> **TASK ITEM**: What are the lines, word for word, from the line with "Click the 10.0% row label" up to and including the line with "The image size is (1024, 768)." in the records below? Omit the pictures.

> **INFORMATION SHOWN**:
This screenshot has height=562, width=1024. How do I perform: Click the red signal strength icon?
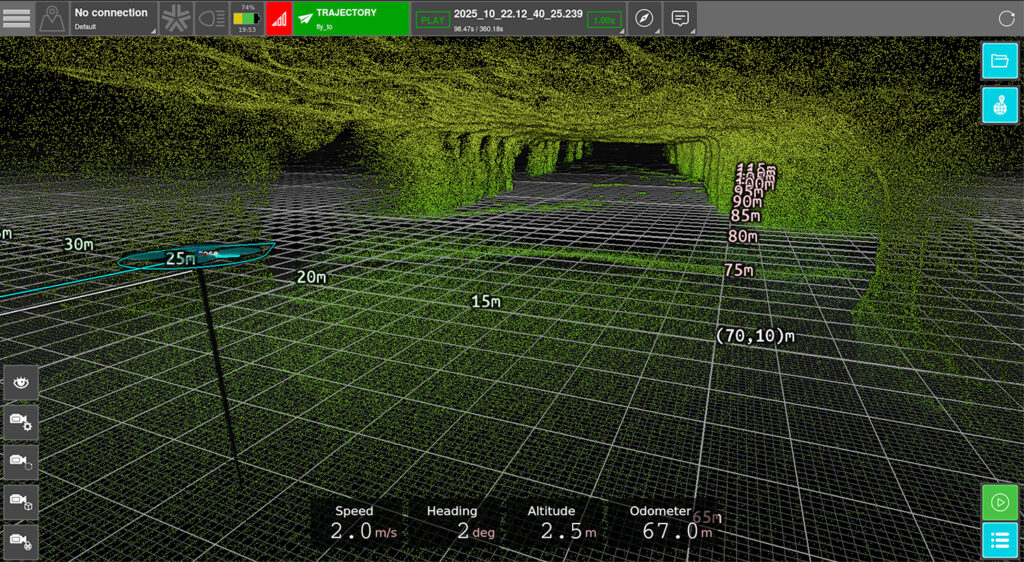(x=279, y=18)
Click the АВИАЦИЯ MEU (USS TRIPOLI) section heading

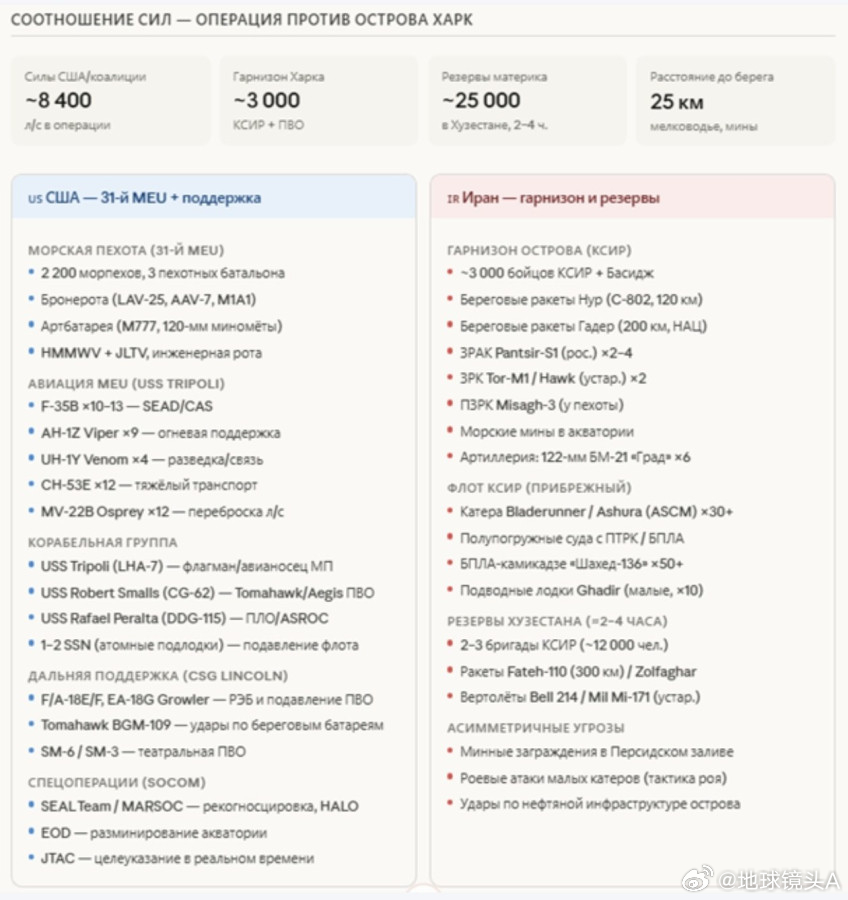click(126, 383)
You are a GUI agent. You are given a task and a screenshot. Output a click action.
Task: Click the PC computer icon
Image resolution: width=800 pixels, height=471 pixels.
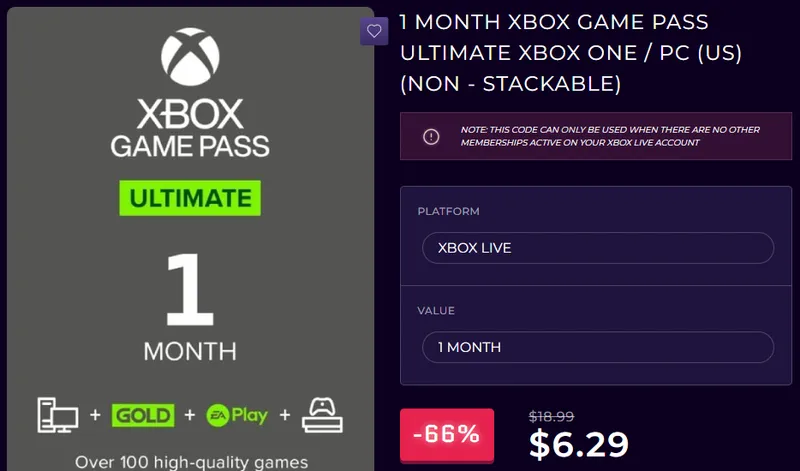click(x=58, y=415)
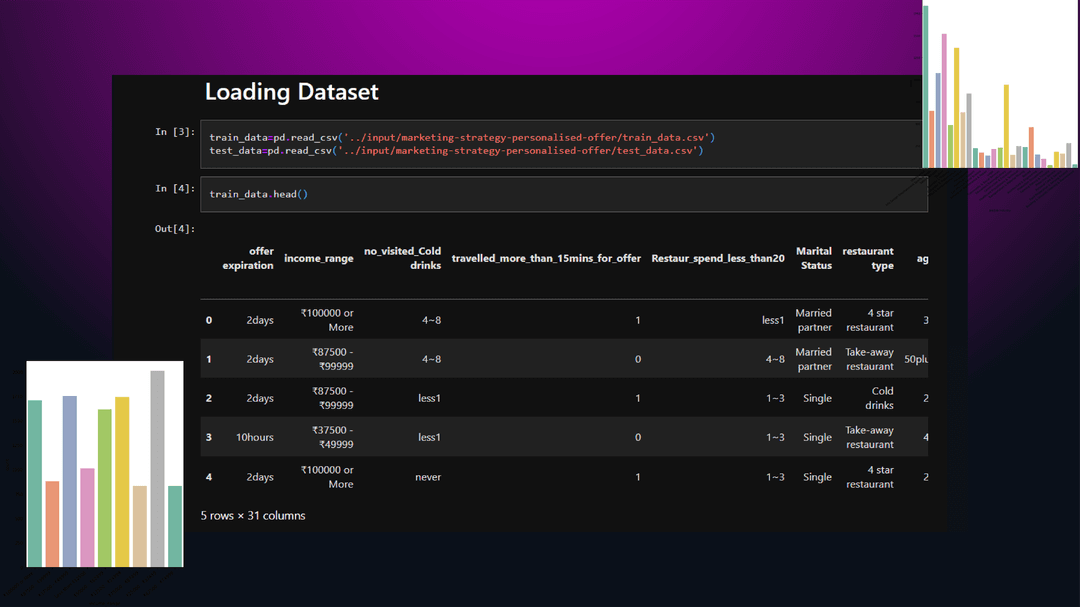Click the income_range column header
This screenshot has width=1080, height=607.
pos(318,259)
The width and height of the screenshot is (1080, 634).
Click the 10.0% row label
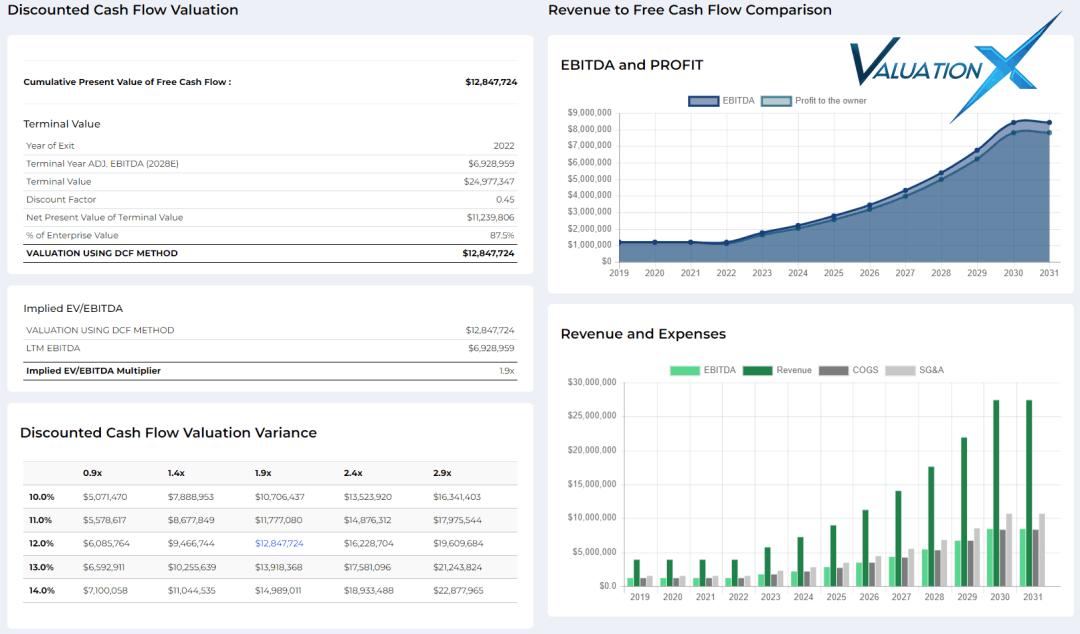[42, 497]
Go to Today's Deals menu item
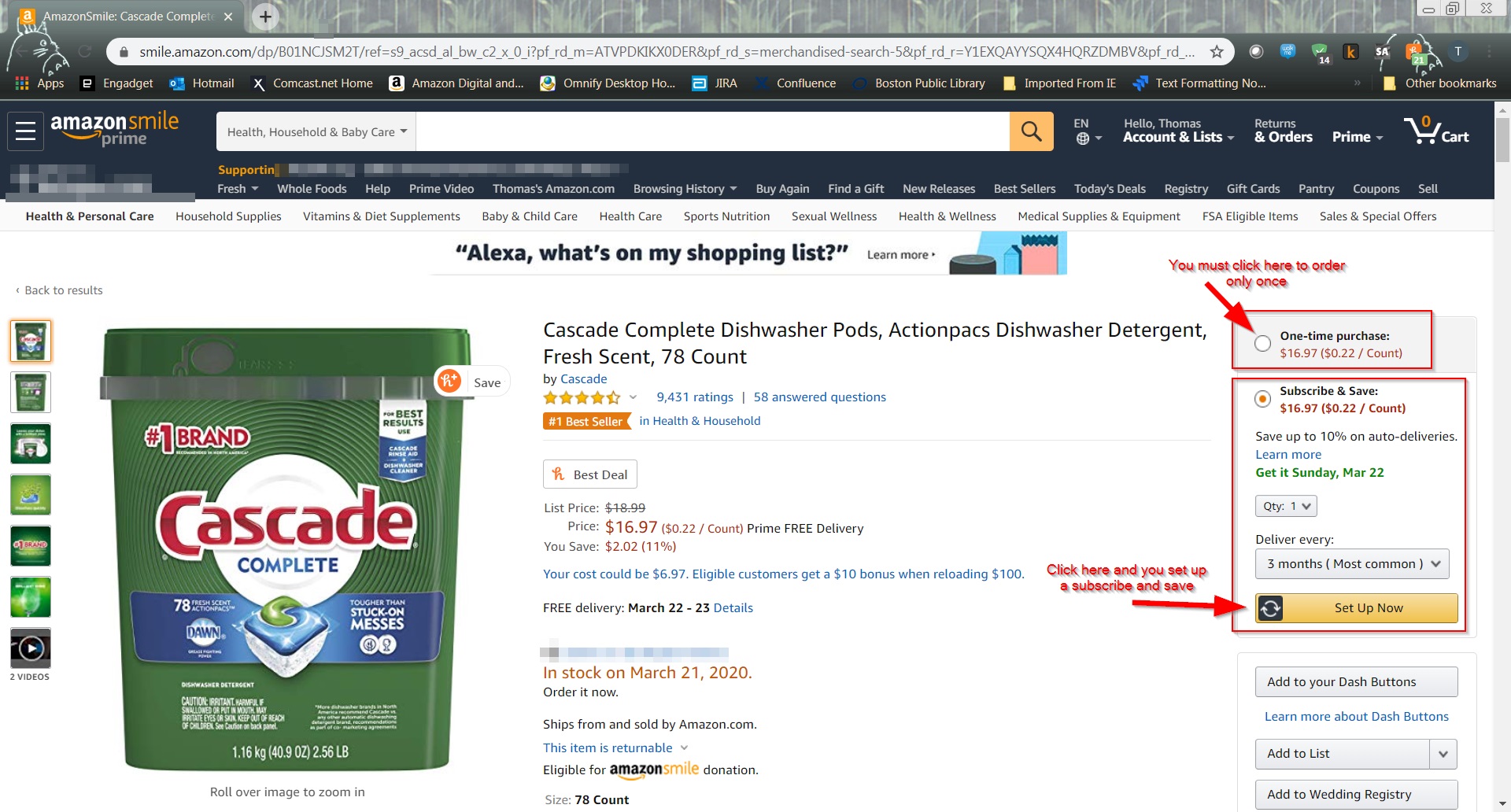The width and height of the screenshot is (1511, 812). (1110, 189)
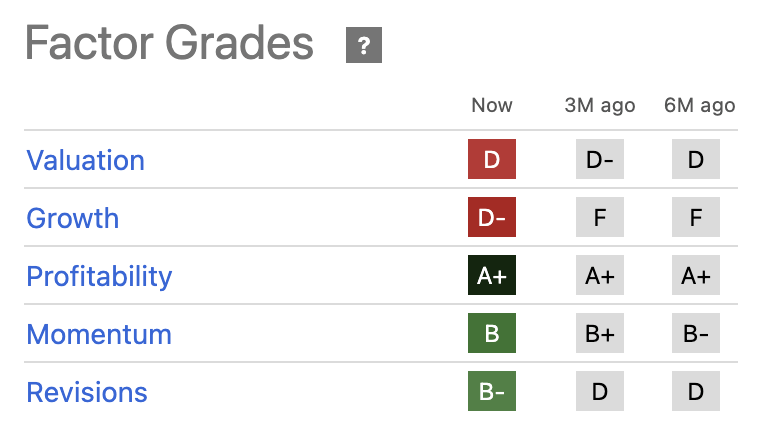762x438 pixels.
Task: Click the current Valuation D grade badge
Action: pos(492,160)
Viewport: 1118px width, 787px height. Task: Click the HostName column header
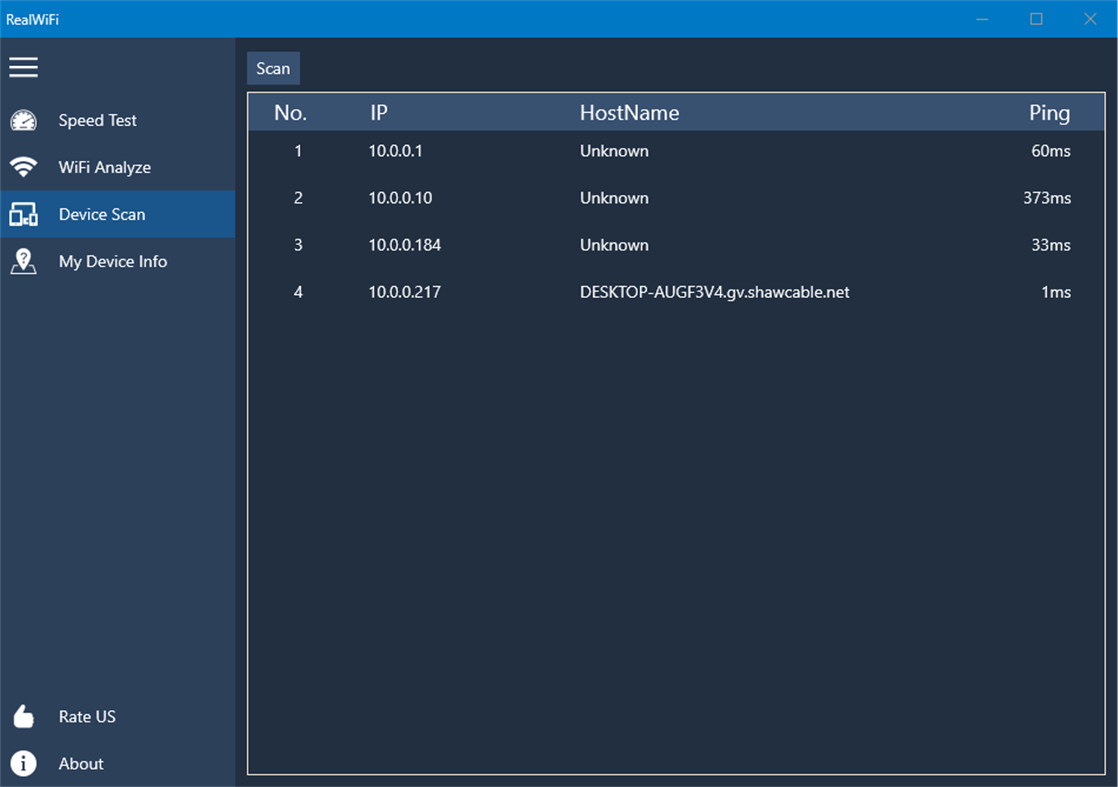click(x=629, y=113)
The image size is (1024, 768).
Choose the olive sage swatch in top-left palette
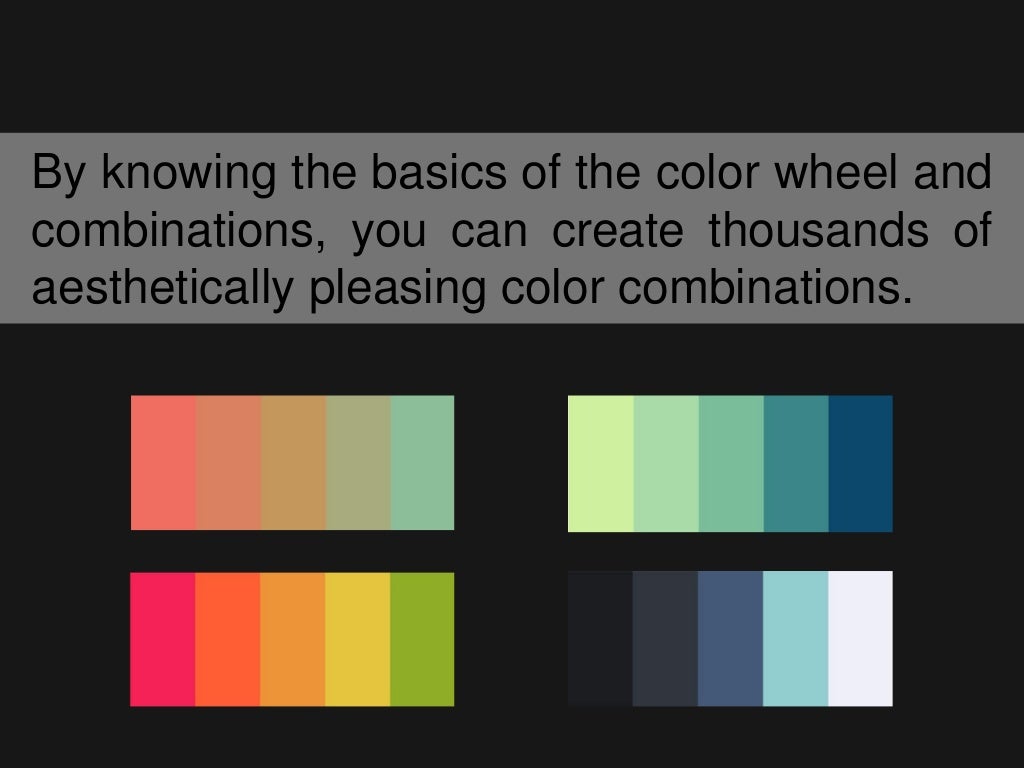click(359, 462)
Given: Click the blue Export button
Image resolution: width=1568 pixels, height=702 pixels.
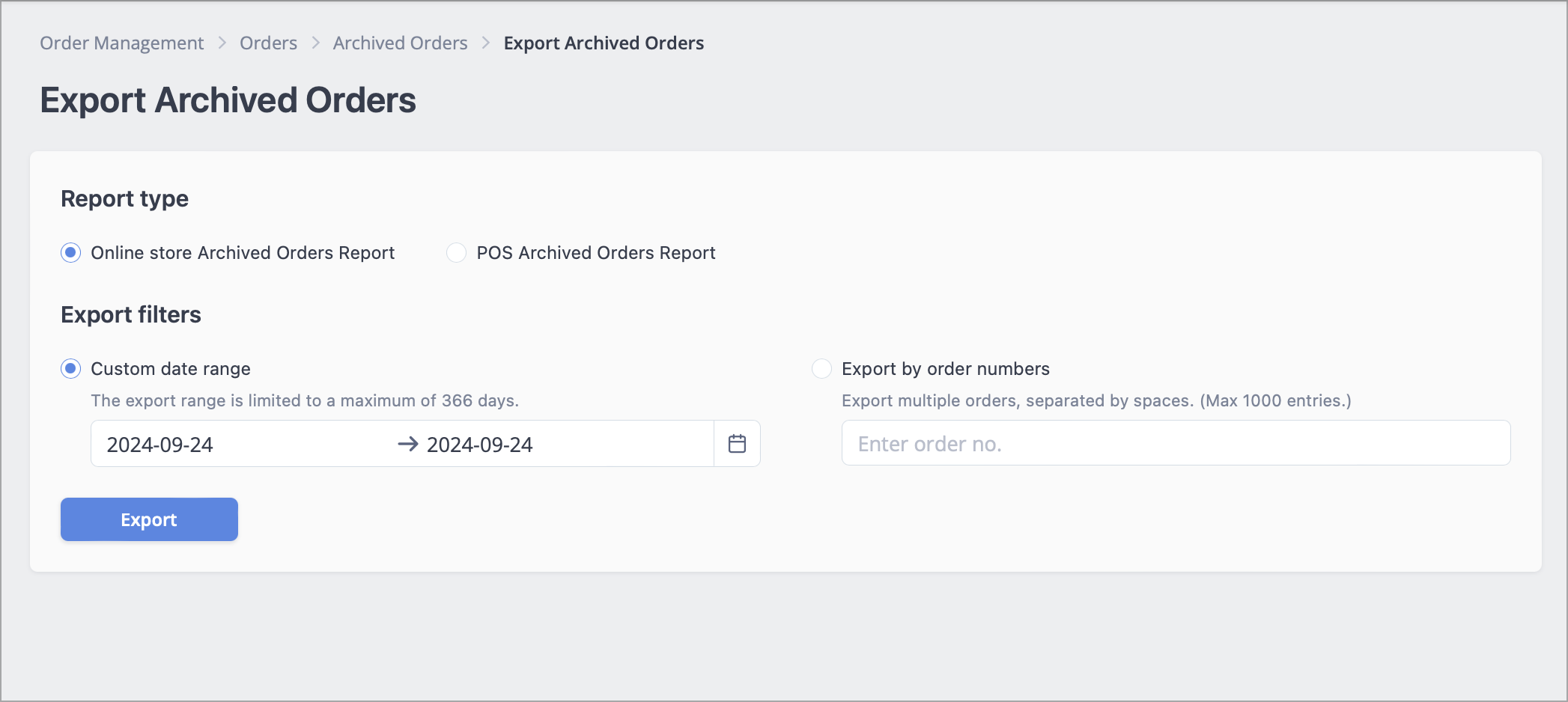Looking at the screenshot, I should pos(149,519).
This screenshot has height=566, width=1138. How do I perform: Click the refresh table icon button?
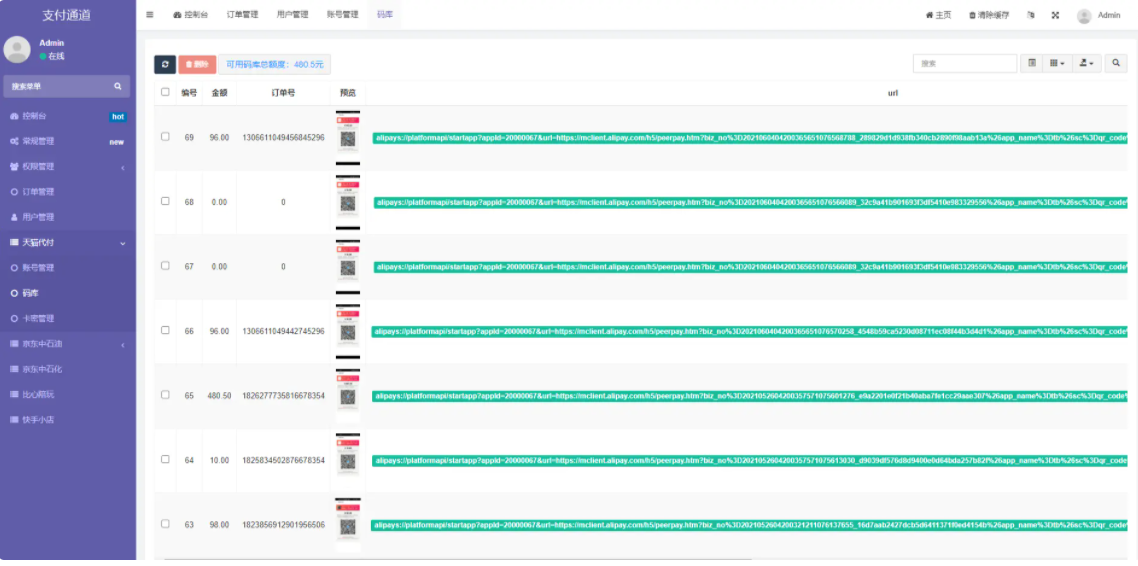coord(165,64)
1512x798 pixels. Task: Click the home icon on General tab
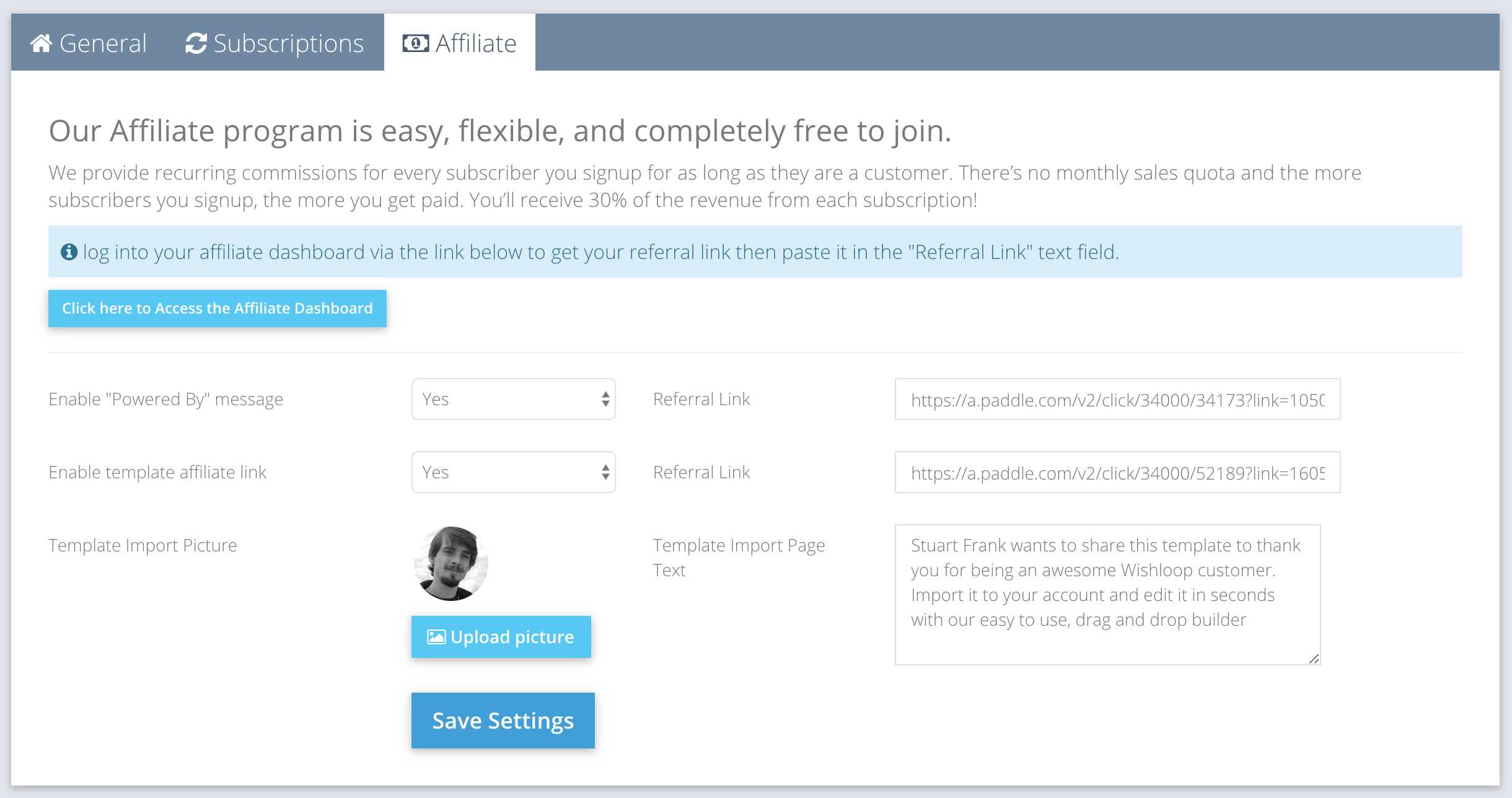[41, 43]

> **ANSWER TO THIS EXERCISE**:
Click the 10.0% row label
[42, 497]
Go to Today's Deals menu item
The width and height of the screenshot is (1511, 812). (1110, 189)
762x438 pixels.
Task: Click the current Valuation D grade badge
Action: pos(492,160)
Viewport: 1118px width, 787px height. Task: Click the HostName column header
click(x=629, y=113)
The image size is (1024, 768).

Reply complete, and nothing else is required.